§ SUPPLIED RECORDS

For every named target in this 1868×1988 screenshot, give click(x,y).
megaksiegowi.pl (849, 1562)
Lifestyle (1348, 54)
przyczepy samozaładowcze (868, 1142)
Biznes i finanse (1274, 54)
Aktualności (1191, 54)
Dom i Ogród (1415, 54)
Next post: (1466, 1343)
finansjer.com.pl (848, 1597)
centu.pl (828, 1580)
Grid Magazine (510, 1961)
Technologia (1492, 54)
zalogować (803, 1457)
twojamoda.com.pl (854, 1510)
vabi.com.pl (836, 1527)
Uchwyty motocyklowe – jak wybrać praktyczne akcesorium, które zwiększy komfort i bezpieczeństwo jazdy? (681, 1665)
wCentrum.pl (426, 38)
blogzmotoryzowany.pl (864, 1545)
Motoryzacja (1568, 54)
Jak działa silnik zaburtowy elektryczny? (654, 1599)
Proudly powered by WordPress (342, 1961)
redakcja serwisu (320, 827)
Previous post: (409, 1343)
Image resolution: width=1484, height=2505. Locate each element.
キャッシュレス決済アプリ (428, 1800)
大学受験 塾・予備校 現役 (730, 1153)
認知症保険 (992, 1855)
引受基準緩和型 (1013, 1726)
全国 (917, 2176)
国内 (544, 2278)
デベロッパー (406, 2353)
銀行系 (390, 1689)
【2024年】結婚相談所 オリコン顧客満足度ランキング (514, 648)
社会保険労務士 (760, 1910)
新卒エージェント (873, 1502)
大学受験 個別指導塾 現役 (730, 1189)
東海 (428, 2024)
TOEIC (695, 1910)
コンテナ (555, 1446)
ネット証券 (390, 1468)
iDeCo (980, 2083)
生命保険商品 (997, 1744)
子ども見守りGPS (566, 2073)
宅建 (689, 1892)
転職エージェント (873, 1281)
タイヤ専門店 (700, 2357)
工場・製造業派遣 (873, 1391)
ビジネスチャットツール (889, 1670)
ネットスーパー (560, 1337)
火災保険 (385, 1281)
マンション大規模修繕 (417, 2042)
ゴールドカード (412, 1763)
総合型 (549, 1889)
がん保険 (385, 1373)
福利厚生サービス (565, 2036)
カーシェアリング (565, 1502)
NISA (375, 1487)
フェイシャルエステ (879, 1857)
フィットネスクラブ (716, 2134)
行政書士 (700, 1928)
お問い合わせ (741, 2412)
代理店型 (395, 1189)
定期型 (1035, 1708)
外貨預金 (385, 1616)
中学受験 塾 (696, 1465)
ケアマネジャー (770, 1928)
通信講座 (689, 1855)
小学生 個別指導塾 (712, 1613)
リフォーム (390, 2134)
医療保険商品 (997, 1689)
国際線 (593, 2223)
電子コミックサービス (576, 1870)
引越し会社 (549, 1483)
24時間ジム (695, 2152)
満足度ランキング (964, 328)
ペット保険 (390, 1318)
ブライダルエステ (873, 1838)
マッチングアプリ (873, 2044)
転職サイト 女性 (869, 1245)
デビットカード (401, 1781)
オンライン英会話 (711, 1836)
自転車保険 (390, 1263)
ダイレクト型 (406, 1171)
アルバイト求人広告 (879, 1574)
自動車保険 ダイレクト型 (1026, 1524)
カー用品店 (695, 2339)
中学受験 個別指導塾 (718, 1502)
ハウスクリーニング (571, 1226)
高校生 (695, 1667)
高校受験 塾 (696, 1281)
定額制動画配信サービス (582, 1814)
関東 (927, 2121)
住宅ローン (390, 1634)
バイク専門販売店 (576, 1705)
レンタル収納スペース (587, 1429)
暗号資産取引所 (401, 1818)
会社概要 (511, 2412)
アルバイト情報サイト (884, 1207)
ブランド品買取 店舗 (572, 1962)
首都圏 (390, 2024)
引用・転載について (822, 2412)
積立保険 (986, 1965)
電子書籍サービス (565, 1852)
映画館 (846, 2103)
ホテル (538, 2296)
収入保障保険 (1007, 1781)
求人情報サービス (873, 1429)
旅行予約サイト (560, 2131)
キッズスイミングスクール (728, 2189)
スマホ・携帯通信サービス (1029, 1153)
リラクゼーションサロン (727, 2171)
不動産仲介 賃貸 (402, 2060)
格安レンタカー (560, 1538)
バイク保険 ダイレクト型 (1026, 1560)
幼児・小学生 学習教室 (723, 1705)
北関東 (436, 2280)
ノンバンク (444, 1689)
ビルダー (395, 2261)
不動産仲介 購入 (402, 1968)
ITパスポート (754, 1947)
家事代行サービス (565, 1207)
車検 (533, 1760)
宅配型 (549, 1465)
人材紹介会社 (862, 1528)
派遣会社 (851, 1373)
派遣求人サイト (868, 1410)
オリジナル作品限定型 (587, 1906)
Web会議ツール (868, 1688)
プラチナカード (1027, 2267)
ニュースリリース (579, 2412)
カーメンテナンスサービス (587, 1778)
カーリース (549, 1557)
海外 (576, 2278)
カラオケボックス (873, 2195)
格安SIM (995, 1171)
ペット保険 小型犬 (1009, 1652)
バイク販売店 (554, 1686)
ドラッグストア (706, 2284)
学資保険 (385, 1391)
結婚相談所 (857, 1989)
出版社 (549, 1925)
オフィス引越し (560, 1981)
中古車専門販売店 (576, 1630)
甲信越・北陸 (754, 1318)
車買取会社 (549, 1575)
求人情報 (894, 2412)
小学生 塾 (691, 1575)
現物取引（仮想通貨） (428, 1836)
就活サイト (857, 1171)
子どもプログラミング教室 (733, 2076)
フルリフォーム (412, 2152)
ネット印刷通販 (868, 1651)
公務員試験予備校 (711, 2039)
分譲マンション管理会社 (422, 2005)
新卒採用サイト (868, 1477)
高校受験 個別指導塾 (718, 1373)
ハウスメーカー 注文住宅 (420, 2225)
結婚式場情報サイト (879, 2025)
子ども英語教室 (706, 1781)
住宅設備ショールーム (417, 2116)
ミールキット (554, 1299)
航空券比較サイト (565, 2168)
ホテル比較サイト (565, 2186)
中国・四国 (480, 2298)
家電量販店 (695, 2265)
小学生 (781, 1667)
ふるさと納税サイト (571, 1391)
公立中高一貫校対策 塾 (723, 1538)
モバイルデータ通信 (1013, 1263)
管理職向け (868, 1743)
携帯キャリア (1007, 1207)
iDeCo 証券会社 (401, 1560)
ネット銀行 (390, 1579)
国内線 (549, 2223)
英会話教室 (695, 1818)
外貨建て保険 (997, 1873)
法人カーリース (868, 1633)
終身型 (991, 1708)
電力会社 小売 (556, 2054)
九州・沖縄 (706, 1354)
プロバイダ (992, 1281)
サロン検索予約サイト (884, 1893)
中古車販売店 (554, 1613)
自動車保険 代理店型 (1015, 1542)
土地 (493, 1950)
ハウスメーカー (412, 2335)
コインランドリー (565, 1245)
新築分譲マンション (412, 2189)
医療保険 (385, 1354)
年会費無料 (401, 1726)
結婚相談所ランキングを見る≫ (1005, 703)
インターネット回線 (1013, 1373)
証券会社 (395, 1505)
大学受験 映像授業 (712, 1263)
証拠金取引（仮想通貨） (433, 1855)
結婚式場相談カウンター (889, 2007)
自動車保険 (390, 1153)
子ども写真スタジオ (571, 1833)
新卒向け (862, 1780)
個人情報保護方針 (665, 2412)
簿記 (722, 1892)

§ PROBLEM DESCRIPTION
Using the listing above, copy exactly the line that contains "centu.pl (828, 1580)", the line that contains "暗号資産取引所 (401, 1818)", and each line that falls between them.

§ ANSWER SECTION
centu.pl (828, 1580)
Grid Magazine (510, 1961)
Technologia (1492, 54)
zalogować (803, 1457)
twojamoda.com.pl (854, 1510)
vabi.com.pl (836, 1527)
Uchwyty motocyklowe – jak wybrać praktyczne akcesorium, które zwiększy komfort i bezpieczeństwo jazdy? (681, 1665)
wCentrum.pl (426, 38)
blogzmotoryzowany.pl (864, 1545)
Motoryzacja (1568, 54)
Jak działa silnik zaburtowy elektryczny? (654, 1599)
Proudly powered by WordPress (342, 1961)
redakcja serwisu (320, 827)
Previous post: (409, 1343)
Image resolution: width=1484, height=2505. Locate each element.
キャッシュレス決済アプリ (428, 1800)
大学受験 塾・予備校 現役 (730, 1153)
認知症保険 (992, 1855)
引受基準緩和型 (1013, 1726)
全国 (917, 2176)
国内 (544, 2278)
デベロッパー (406, 2353)
銀行系 (390, 1689)
【2024年】結婚相談所 オリコン顧客満足度ランキング (514, 648)
社会保険労務士 (760, 1910)
新卒エージェント (873, 1502)
大学受験 個別指導塾 現役 (730, 1189)
東海 (428, 2024)
TOEIC (695, 1910)
コンテナ (555, 1446)
ネット証券 (390, 1468)
iDeCo (980, 2083)
生命保険商品 (997, 1744)
子ども見守りGPS (566, 2073)
宅建 (689, 1892)
転職エージェント (873, 1281)
タイヤ専門店 (700, 2357)
工場・製造業派遣 (873, 1391)
ビジネスチャットツール (889, 1670)
ネットスーパー (560, 1337)
火災保険 (385, 1281)
マンション大規模修繕 (417, 2042)
ゴールドカード (412, 1763)
総合型 (549, 1889)
がん保険 (385, 1373)
福利厚生サービス (565, 2036)
カーシェアリング (565, 1502)
NISA (375, 1487)
フェイシャルエステ (879, 1857)
フィットネスクラブ (716, 2134)
行政書士 (700, 1928)
お問い合わせ (741, 2412)
代理店型 (395, 1189)
定期型 (1035, 1708)
外貨預金 (385, 1616)
中学受験 塾 (696, 1465)
ケアマネジャー (770, 1928)
通信講座 (689, 1855)
小学生 個別指導塾 (712, 1613)
リフォーム (390, 2134)
医療保険商品 (997, 1689)
国際線 (593, 2223)
電子コミックサービス (576, 1870)
引越し会社 (549, 1483)
24時間ジム (695, 2152)
満足度ランキング (964, 328)
ペット保険 (390, 1318)
ブライダルエステ (873, 1838)
マッチングアプリ (873, 2044)
転職サイト 女性 (869, 1245)
デビットカード (401, 1781)
オンライン英会話 (711, 1836)
自転車保険 (390, 1263)
ダイレクト型 (406, 1171)
アルバイト求人広告 (879, 1574)
自動車保険 ダイレクト型 (1026, 1524)
カー用品店 (695, 2339)
中学受験 個別指導塾 (718, 1502)
ハウスクリーニング (571, 1226)
高校生 (695, 1667)
高校受験 塾 (696, 1281)
定額制動画配信サービス (582, 1814)
関東 (927, 2121)
住宅ローン (390, 1634)
バイク専門販売店 (576, 1705)
レンタル収納スペース (587, 1429)
暗号資産取引所 (401, 1818)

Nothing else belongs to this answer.